The ominous predictions came true, but only in part. Netflix began faltering in April after revealing it had lost 200,000 subscribers in the first quarter of 2022, and expected to lose a total of two million subscribers by the end of the second quarter. Hoping for some insight into the future of Netflix, Wall Street and Hollywood anxiously awaited the company’s final numbers for the first half of 2022. More than a few industry watchers think the streaming giant has passed its peak.

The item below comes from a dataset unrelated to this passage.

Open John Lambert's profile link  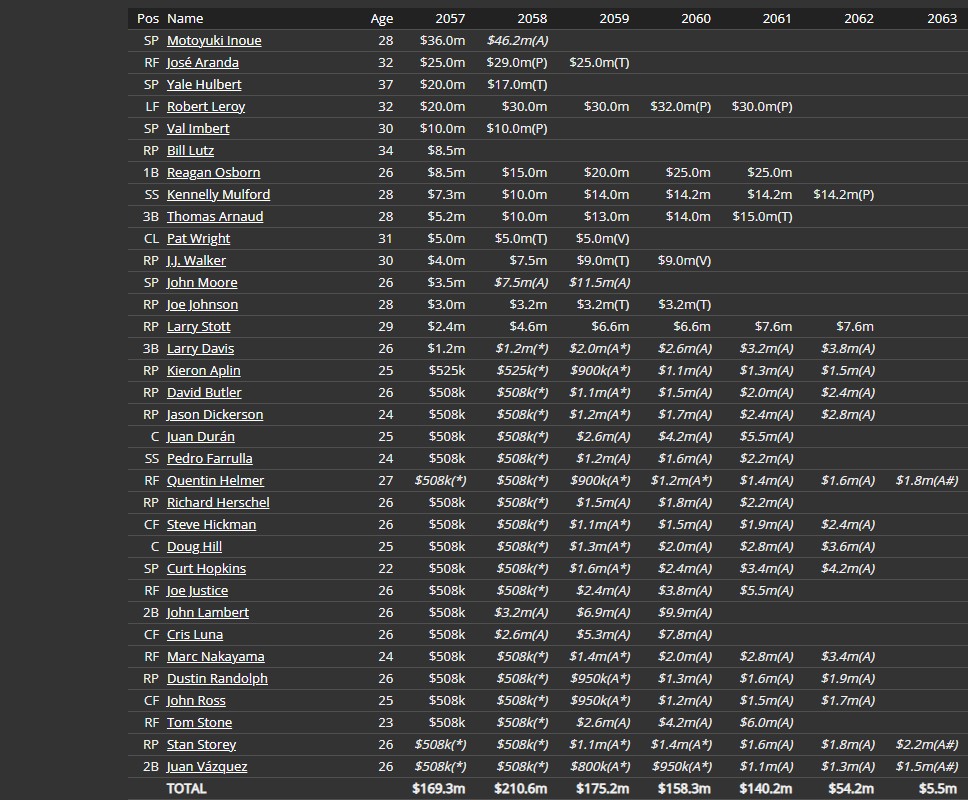(x=207, y=613)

On a day of widespread stock market gains – the three main indexes gained almost 3% on July 19 – Netflix partially confirmed the forecasts: it lost one million subscribers by the end of June, half of what was expected. But the company’s revenue grew by 9% to US$7.9 billion, and would have been even higher if the strength of the US dollar had not pushed down the value of currencies in other Netflix markets. The biggest customer defection in Netflix history does not seem to have made much of a dent in the company.
Netflix has spent the last three months adapting its business model to face the challenges and economic uncertainty that lie ahead. It dismissed 450 employees and announced a new, less expensive subscription tier supported by advertising. It also aims to charge for password sharing, a measure that many believe was late in coming. These moves by Netflix, especially the introduction of advertising, are being closely watched by its rivals. Direct competitors like HBO have long offered multiple subscription levels, with the lower-cost tiers supported by advertising.
Account sharing has also deprived Netflix of paying customers. The company has nearly 221 million subscribers, but says that tens of million people share accounts instead of paying for their own. In early 2021, more than 850 million people around the world were subscribed to a streaming service.
Netflix has also suffered some content-related setbacks, garnering fewer Emmy Award nominations in 2022 than rival HBO despite offering more programming than the cable network and its streaming service, HBO Max. HBO picked up 140 nominations compared to Netflix’s 105, which highlights the difficulty of consistently producing content that appeals to viewers.
Netflix’s stock price has dropped by 46% since the first quarter earnings report, and nearly 70% since the beginning of the year. Yet the announcement of its second quarter earnings was good enough that Netflix shares rose more than 6% in after-hours trading.
Most analysts assumed Netflix would continue losing subscribers as forecasted, despite the launch of Stranger Things season four, the company’s most successful series. Experts are predicting more trouble for the rest of 2022 as more subscribers cancel their subscriptions when Stranger Things ends. Many analysts believe that Netflix’s subscriber numbers have peaked in the US and Canada, and that its initial growth forecasts for the rest of the world have been overstated. Some experts peg the company’s total potential market at 400 million customers worldwide, instead of the one billion that Netflix was aiming for.
Tepid second-quarter results with subscriber losses offset by higher revenue represent a shaky launch pad for Netflix’s streaming ad sales partnership with Microsoft, and fears persist that the cheaper option could cannibalize ad-free subscriptions.